Task to complete. Only one stretch of the listing below is wanted. Begin at the line that has "Go to the Vstup tab", stop after the line that has "Open Handbagage inclusief", and repeat every line in between exactly.

Records shown.

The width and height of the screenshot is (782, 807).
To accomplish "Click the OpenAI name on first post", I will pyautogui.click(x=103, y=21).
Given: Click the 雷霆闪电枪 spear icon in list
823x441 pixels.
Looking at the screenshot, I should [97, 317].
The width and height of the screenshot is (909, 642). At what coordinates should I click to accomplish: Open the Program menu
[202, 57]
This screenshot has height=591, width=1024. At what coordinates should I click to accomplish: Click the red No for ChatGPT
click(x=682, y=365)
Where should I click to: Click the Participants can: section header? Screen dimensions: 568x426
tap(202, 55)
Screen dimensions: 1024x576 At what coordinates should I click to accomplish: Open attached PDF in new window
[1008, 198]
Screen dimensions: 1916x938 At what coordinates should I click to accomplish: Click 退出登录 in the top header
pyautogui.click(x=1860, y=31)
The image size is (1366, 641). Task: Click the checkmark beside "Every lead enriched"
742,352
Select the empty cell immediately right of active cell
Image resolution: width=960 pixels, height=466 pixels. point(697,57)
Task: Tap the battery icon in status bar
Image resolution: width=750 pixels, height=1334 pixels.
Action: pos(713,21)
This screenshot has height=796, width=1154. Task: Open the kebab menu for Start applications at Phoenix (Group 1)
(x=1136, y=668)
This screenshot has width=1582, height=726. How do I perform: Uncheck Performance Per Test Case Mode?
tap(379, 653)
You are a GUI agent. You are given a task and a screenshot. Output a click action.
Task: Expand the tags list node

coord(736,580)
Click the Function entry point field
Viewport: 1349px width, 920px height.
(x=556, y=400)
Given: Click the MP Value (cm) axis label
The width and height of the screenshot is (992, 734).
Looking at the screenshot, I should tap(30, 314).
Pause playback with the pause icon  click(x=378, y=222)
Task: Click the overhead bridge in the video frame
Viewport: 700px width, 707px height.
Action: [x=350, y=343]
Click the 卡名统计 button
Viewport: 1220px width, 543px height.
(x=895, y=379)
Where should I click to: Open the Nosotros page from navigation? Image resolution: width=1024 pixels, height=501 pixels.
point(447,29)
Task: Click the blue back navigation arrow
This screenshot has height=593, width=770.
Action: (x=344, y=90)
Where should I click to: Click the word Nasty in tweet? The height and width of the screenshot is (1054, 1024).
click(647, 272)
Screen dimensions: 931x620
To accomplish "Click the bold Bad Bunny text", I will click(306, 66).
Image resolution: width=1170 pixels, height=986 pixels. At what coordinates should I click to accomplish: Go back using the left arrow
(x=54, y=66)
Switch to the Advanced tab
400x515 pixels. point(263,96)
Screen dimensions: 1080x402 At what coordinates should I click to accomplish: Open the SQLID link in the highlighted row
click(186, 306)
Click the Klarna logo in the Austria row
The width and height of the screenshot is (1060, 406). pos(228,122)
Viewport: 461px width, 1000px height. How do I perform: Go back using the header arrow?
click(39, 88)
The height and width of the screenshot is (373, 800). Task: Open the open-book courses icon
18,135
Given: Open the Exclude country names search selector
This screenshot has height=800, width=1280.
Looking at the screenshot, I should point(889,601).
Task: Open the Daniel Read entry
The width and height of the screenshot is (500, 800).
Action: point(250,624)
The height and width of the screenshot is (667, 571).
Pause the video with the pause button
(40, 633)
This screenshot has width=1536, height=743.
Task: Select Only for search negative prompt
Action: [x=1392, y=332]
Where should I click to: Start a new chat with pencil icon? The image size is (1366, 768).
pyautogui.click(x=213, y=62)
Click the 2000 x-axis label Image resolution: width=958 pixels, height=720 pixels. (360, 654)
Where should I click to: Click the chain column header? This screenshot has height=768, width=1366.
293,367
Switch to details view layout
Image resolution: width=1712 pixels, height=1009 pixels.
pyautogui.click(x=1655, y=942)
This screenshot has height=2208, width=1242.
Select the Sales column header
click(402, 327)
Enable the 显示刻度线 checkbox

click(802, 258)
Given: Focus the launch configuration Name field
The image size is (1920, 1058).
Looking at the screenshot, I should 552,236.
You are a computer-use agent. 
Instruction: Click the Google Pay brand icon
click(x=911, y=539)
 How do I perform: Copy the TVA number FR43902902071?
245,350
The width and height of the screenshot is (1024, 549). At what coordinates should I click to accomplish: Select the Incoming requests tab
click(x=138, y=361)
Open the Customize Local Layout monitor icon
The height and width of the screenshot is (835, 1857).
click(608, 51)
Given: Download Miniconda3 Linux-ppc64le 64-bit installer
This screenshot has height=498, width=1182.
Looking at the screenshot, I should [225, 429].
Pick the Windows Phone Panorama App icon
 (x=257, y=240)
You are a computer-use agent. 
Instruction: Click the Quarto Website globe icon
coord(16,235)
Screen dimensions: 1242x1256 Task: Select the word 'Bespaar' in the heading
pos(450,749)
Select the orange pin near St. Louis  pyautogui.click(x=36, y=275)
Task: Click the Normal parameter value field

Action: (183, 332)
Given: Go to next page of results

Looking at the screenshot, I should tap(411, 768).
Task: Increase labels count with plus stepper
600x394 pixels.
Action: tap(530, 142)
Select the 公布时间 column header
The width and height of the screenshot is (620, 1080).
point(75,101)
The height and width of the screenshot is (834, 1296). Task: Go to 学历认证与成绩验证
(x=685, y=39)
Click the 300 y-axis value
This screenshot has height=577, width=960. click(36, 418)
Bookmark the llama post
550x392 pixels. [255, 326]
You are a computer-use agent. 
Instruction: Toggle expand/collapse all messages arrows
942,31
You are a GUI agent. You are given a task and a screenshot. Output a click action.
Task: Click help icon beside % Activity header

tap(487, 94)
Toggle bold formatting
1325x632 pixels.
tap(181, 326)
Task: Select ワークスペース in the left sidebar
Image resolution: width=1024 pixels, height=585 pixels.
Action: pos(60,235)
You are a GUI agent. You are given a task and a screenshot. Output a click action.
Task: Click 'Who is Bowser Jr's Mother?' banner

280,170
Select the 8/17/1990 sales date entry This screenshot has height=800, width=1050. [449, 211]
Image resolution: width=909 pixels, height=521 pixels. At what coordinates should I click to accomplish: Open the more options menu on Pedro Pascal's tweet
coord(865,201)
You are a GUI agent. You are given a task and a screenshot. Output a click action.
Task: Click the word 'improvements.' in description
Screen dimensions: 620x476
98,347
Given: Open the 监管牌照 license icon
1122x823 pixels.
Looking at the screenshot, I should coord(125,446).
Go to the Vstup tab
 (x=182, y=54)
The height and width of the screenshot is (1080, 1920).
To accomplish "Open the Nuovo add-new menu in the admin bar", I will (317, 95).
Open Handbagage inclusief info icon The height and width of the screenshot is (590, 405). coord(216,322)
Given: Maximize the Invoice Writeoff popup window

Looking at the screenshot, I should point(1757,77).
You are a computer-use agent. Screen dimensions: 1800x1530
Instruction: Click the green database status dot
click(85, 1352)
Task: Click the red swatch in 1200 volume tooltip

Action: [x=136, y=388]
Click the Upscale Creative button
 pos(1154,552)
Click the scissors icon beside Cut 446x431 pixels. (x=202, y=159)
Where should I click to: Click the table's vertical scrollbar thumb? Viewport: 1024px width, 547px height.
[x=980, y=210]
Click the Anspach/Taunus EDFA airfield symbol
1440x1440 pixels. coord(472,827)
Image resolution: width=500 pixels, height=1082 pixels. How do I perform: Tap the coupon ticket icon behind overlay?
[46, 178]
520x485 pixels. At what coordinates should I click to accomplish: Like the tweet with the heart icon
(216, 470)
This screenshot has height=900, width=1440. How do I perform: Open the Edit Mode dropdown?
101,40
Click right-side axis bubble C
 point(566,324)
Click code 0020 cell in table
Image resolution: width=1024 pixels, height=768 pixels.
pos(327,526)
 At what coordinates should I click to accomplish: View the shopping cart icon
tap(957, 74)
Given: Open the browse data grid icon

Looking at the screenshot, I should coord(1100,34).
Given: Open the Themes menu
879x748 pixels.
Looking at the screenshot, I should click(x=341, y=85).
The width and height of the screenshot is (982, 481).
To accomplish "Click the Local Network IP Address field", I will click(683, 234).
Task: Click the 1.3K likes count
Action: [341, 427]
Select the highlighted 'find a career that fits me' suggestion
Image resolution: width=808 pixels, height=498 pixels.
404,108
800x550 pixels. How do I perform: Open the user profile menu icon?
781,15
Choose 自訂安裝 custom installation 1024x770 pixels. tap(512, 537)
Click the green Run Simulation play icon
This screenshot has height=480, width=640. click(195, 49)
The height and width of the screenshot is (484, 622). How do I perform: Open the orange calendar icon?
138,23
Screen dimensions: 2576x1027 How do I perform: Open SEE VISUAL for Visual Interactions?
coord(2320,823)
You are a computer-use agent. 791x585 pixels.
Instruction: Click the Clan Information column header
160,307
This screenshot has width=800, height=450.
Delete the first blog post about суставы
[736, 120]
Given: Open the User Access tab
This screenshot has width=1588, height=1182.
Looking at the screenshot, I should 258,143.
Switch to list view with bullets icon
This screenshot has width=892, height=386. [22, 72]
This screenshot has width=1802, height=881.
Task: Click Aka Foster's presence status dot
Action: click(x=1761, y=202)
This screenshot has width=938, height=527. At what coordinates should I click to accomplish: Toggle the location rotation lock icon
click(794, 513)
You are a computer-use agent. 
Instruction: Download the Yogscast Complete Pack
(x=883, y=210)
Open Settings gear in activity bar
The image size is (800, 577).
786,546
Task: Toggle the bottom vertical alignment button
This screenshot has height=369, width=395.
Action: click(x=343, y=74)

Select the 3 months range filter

Exercise response.
Go to the Vstup tab
 (x=182, y=54)
The height and width of the screenshot is (1080, 1920).
To accomplish "Open the Nuovo add-new menu in the admin bar", I will (317, 95).
Open Handbagage inclusief info icon The height and width of the screenshot is (590, 405). coord(216,322)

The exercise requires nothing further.